Goal A:
Reproduce everything in the passage on the Roberts court from "Roberts was part" down to "help elect candidates.".
Goal B:
Extend the passage on the Roberts court and originalism past its last sentence.

In addition, the majority of the justices now embraces originalism as the proper way to interpret the Constitution, basing decisions on the meaning of constitutional provisions when they were written and the historical traditions of the country at that time.

During the Warren court half a century ago, no member of the court was an originalist. Critics say the originalist approach freezes the Constitution to a historical tradition that protected slavery, limited democracy and equality and ignored women’s rights, which were nonexistent.

Even though Roberts has been pushing back against some moves to the right, he has engineered some of the most important conservative opinions of his court.

In a  2007 Seattle school desegregation case he said race should not be taken into account in school assignments, declaring, “The way to stop discrimination on the basis of race is to stop discriminating on the basis of race.” He reiterated that sentiment in his opinion for the court throwing out affirmative action admissions policies at Harvard and the University of North Carolina.

Civil rights lawyers were particularly incensed that Roberts cited Brown v. Board of Education as consistent with this colorblind approach to race. Thurgood Marshall, who argued Brown and was the first Black justice on the court, made it clear during his life that race had to be taken into account to undo the vestiges of segregation. 

Roberts also wrote the 2013 Shelby County v. Holder decision finding unconstitutional the part of the Voting Rights Act that required Justice Department preclearance for voting changes in the South. This is one reason that his decision this term to uphold another part of that law and rule for Black voters in Alabama was widely viewed as one of the term’s big surprises.

Roberts was part of the majority in Citizens United, the unpopular decision permitting unlimited corporate and union treasury money to be used to help elect candidates.

And he was in the majority of the court’s 2008 Heller decision to recognize an individual Second Amendment right to a gun, a decision that also reversed precedents extending back to the era of bootleggers in the 1920s. Justice Thomas has successfully expanded that right to the point that gun regulations are now considered constitutional only if there was an historical analogy in 1791.

The court may be rethinking that approach, however, because it agreed to hear a case next term where an appeals court threw out the federal law that bars guns for domestic abusers. Zackey Rahimi of Arlington Texas pushed his girlfriend to the ground during an argument in 2019, dragged her to his car, slammed her against the dashboard and then fired a shot in the air to scare off a bystander. The court may well have picked that case with such unfavorable facts to pull back from Thomas’ insistence on a historical analogy for gun regulation. There is no 1791 analogy to taking away guns from domestic abusers.

Data section:
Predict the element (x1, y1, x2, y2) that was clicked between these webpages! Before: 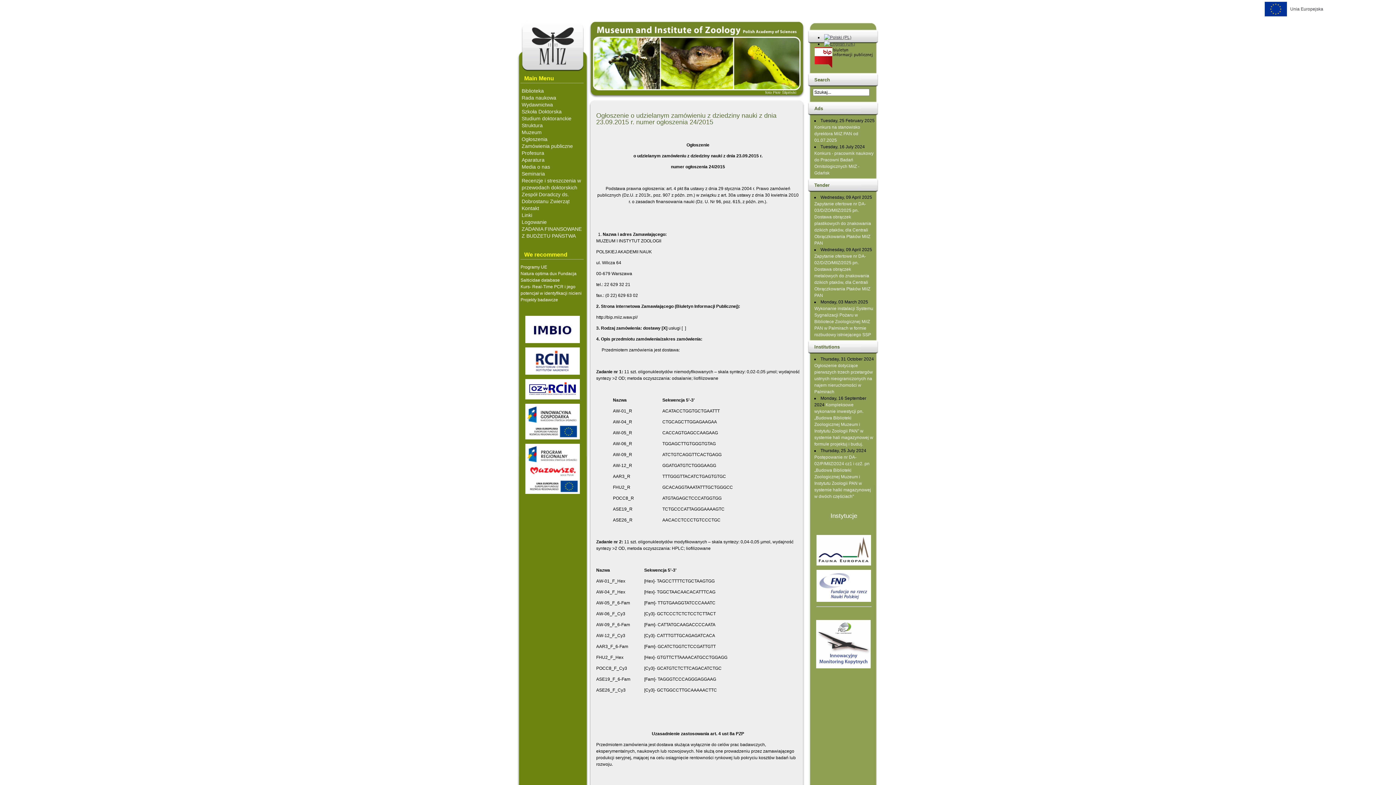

Expected output A:
Roberts was part of the majority in Citizens United, the unpopular decision permitting unlimited corporate and union treasury money to be used to help elect candidates.

Expected output B:
The Roberts court also has reversed the deference that its predecessor offered federal regulators. The “Chevron” deference that the court once extended to federal regulators has been replaced by a “major questions” doctrine that denies deference on controversial issues such as the environment and student debt relief, requiring instead explicit congressional authorization for the regulators’ actions.

LGBTQ+ rights

The one issue on which the Roberts court has moved in a progressive direction is in recognizing same-sex marriage, although that was over Roberts’ strong dissent. 

Dobbs undermined the legal underpinnings of the same-sex marriage decisions by cutting back on the constitutional protection of personal dignity and privacy. But the chief justice will almost certainly support same sex marriage as a binding precedent, so it is in no immediate danger of being overruled.

Still the court didn’t seem friendly to LGBTQ+ people in 303 Creative L.L.C. v. Elenis when it supported the free speech right of a Christian web designer who sought a court declaration that Colorado’s public accommodations law violated the First Amendment by forcing her to design sites for same-sex marriages that she opposed on religious grounds.

The 303 Creative case has a Missouri connection because the website designer, Lorie Smith, was represented by the Alliance Defending Freedom, a Christian legal advocacy group where the senior counsel is Erin Morrow Hawley, wife of Sen. Josh Hawley, R-Mo.

Ms. Hawley’s advocacy group was accused of misleading the court by suggesting that Smith had received a request from a gay man seeking a website for an upcoming marriage, when the man told the New Republic he never made the request and is married with a family.

Liberal critics have suggested Ms. Hawley should be sanctioned, but that is far-fetched. It seems the mythical web request had no effect on the case because it was a pre-enforcement challenge to allow a person to challenge a law without subjecting herself to committing a crime.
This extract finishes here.